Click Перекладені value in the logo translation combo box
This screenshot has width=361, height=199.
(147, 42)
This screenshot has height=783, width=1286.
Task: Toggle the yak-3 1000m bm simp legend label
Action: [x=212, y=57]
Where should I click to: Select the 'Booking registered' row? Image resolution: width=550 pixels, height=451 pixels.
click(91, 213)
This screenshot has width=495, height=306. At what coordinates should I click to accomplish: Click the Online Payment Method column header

•••••

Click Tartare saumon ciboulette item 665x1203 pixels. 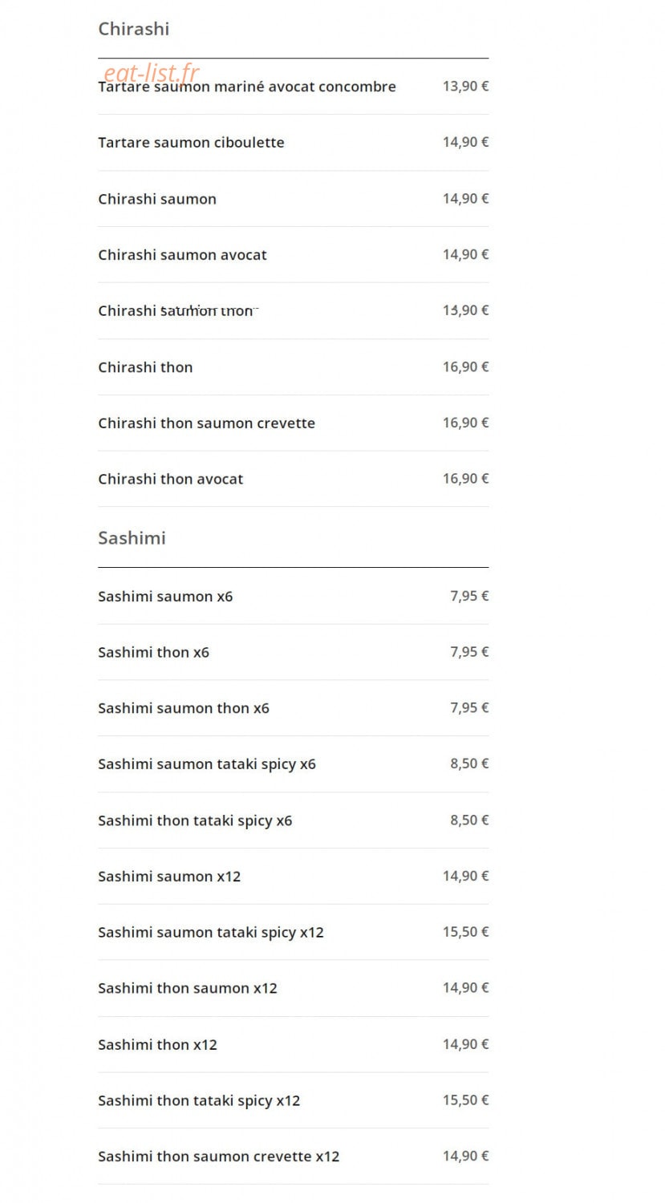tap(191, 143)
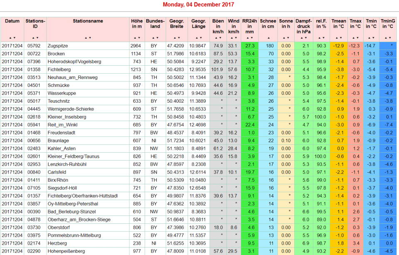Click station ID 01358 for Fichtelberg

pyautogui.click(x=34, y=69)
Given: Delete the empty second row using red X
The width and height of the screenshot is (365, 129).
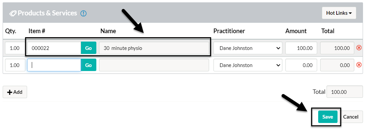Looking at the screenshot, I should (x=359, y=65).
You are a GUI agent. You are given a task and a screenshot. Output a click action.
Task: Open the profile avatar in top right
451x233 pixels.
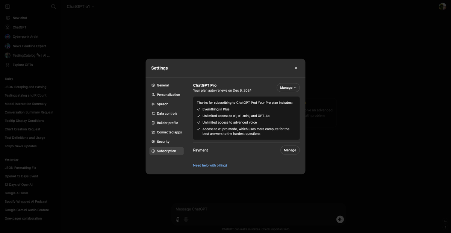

•••••

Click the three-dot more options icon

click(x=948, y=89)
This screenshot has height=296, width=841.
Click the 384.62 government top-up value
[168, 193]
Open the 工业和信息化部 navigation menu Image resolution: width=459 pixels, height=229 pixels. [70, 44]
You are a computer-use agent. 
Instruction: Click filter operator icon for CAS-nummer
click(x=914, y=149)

•••••

* _Work task_: Would you retype the lines above from the one with "Task: Open the profile avatar in top right" down to the one with "451x233 pixels.", word for word, both ends included and no other lines?

* _Answer space_:
Task: Open the profile avatar in top right
451x233 pixels.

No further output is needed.